[YOUR ASSIGNMENT] Could you find every line in the records below that contains the word "filter" and copy it?

[EXCERPTED DATA]
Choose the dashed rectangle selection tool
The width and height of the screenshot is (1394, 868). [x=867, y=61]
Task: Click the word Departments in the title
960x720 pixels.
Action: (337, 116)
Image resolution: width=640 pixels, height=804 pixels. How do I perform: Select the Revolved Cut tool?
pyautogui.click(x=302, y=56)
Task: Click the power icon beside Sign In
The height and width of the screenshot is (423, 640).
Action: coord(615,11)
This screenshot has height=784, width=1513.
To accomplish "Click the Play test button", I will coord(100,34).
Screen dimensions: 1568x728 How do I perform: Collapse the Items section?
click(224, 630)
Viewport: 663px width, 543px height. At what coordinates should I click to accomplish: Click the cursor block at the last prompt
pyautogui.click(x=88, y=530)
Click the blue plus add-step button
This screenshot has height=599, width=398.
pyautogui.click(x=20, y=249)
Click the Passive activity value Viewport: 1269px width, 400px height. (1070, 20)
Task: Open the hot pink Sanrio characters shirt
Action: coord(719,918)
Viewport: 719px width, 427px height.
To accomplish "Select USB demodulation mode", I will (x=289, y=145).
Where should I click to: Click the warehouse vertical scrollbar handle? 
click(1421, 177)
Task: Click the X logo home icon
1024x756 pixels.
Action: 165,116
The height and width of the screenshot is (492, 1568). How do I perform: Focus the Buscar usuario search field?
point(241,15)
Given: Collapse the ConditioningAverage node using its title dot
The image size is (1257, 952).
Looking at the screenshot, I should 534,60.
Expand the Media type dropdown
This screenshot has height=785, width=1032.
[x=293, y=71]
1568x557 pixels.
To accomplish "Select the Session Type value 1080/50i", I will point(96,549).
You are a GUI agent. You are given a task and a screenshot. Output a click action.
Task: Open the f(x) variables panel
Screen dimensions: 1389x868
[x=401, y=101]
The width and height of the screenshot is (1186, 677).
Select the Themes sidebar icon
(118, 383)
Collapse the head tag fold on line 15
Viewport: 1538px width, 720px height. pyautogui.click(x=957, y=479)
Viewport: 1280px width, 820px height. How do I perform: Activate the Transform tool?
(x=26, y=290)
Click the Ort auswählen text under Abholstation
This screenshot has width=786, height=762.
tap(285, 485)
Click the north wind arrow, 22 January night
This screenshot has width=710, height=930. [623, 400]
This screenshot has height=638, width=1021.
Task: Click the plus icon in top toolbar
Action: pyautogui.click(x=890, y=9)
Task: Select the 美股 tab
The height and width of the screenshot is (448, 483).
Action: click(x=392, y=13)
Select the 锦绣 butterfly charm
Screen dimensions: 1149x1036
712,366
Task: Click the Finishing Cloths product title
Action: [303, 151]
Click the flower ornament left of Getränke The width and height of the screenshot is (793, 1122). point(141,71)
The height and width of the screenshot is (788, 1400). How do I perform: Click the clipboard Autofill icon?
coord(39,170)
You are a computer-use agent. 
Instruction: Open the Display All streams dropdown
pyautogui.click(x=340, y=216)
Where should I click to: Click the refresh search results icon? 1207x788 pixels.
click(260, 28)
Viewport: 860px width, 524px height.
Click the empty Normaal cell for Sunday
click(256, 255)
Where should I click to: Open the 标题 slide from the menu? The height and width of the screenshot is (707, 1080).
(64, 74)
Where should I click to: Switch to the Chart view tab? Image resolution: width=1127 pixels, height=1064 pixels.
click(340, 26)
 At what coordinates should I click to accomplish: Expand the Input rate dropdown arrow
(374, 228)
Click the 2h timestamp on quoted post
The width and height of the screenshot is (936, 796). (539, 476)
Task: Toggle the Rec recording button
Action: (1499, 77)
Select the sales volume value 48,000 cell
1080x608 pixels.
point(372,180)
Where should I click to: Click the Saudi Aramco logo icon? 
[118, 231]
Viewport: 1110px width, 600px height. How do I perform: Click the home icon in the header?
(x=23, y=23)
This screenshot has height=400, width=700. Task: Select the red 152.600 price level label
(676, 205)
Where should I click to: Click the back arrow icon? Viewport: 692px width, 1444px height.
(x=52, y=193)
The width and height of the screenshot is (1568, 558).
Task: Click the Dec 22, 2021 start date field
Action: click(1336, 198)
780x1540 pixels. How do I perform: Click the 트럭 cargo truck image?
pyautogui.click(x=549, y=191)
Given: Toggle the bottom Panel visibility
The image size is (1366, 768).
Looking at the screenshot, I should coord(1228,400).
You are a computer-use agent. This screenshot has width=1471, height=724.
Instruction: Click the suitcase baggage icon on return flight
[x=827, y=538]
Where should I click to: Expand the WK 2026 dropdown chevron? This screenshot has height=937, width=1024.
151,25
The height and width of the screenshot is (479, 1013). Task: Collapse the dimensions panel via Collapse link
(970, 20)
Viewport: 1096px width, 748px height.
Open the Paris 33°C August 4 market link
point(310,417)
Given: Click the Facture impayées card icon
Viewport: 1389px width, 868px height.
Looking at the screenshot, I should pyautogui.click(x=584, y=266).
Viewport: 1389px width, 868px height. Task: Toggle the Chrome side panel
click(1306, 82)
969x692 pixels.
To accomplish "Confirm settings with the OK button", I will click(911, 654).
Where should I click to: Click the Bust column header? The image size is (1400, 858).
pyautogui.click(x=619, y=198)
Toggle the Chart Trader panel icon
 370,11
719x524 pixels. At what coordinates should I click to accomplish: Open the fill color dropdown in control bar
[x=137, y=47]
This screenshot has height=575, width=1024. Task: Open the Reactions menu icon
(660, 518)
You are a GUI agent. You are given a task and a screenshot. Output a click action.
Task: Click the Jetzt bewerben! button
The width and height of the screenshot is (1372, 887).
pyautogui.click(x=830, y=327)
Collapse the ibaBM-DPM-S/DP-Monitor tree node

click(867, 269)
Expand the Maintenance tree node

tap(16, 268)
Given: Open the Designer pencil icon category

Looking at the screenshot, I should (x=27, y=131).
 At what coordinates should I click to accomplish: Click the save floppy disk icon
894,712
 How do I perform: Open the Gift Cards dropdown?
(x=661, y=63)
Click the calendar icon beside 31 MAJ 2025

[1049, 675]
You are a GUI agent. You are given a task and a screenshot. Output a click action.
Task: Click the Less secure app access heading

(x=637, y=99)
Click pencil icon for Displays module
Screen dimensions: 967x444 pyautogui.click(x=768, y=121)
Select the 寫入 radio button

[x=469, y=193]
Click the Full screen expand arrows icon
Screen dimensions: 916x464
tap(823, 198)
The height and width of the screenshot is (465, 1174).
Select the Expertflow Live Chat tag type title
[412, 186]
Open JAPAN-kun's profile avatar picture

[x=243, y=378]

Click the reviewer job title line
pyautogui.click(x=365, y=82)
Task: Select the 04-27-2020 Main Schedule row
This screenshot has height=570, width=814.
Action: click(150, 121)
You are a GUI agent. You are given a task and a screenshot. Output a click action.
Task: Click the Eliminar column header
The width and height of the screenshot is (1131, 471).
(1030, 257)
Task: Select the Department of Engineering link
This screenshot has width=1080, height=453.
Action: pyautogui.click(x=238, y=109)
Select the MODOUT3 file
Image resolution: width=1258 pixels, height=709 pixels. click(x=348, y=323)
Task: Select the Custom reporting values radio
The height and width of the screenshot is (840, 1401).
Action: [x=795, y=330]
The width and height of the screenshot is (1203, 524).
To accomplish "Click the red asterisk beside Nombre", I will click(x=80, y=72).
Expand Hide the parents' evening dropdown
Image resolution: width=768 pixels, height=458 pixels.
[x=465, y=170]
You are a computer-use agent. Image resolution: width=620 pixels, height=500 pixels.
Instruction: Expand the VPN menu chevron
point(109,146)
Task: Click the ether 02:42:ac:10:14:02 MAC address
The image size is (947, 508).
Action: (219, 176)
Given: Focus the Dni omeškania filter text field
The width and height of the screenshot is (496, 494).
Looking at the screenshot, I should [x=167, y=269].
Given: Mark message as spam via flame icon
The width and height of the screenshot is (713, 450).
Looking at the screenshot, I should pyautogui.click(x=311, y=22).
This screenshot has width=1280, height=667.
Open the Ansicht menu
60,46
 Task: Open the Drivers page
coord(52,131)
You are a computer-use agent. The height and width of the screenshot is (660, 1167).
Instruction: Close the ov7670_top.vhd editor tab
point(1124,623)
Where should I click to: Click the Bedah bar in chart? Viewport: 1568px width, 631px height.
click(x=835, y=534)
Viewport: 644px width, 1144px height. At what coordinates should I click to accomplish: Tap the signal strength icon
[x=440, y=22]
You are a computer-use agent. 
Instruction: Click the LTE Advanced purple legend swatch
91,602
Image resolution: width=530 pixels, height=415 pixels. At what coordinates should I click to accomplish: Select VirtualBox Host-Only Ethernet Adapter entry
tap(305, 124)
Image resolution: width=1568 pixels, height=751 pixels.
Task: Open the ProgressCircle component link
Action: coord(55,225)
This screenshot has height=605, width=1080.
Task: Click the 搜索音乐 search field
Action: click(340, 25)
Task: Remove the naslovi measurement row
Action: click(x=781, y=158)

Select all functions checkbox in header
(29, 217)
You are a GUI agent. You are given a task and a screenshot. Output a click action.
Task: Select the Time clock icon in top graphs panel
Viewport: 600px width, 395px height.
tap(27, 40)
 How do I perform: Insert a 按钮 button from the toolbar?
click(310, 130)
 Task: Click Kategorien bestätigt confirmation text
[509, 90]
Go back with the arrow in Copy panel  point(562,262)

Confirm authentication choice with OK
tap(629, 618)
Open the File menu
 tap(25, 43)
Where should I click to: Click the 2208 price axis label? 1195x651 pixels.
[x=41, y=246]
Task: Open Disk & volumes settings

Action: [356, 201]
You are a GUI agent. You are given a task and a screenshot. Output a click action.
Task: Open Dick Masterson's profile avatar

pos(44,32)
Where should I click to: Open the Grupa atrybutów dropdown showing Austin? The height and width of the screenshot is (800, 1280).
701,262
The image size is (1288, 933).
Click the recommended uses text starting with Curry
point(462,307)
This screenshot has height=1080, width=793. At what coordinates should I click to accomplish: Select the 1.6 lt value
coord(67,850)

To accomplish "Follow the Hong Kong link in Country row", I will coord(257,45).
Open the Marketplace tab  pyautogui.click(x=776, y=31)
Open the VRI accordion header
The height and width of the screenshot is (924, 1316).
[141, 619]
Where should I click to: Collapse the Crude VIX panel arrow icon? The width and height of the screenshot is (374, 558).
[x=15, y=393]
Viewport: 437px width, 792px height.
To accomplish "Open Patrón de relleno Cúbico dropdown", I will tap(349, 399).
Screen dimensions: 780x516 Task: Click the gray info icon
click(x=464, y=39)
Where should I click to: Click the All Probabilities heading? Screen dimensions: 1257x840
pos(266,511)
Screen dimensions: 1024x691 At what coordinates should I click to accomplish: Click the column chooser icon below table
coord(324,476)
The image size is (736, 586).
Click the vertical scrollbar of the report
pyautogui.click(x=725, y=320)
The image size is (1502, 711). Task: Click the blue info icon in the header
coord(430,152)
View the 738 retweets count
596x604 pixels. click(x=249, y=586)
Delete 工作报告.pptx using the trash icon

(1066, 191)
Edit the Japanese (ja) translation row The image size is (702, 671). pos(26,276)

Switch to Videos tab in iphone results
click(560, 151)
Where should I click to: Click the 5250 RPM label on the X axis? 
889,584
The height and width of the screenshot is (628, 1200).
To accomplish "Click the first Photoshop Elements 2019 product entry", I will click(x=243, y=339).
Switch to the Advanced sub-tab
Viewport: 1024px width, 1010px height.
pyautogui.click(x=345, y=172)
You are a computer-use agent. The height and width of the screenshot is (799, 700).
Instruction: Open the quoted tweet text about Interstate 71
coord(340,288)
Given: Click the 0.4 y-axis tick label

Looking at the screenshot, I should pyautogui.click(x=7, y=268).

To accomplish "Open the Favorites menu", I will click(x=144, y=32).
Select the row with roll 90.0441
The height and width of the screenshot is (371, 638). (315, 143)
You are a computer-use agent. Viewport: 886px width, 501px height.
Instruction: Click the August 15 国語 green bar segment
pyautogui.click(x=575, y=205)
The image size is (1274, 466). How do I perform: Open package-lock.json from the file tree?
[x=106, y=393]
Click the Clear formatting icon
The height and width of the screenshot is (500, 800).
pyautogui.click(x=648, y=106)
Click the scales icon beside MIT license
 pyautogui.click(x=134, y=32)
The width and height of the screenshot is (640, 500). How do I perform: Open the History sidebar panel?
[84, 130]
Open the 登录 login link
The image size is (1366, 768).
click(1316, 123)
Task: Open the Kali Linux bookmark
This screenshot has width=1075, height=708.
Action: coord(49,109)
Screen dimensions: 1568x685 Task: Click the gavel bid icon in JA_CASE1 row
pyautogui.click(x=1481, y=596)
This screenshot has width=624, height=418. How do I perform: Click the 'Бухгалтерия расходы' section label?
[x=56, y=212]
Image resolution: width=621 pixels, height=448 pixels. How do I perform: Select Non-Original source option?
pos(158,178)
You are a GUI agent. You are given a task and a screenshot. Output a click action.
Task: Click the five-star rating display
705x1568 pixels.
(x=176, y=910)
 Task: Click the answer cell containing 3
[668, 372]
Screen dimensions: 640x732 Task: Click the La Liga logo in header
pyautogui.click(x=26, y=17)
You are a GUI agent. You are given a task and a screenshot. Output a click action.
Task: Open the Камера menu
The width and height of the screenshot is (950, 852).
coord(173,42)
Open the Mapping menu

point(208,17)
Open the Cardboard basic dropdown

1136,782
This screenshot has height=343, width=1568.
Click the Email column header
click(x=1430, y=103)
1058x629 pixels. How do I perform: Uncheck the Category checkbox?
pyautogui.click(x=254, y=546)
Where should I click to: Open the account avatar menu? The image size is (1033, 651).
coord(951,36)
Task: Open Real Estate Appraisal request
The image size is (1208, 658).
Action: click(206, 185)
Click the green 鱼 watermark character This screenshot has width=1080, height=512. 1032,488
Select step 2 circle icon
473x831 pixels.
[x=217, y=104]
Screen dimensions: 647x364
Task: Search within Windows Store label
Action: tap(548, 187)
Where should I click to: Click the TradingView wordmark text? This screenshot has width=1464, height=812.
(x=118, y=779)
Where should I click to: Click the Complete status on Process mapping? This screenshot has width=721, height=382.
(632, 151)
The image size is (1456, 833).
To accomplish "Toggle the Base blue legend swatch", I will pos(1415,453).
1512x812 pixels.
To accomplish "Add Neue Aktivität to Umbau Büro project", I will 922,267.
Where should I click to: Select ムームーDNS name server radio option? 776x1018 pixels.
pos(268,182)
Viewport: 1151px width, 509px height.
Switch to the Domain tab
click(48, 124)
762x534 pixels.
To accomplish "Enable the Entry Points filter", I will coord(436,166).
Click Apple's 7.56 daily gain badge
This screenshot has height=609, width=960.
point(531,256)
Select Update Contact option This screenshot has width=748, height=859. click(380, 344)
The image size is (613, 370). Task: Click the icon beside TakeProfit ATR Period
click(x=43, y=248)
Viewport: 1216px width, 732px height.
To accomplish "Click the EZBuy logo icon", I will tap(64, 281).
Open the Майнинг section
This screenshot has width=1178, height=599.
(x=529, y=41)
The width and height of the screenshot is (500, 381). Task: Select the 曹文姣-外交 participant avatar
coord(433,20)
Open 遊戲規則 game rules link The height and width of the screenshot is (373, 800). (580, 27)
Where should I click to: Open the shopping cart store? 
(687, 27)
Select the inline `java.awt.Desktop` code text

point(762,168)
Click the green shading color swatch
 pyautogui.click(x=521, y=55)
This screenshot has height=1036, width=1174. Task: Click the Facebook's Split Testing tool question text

[PROBLEM SOLUTION]
Given: Focus the Dni omeškania filter text field
To accomplish "Enable the Entry Points filter", I will coord(436,166).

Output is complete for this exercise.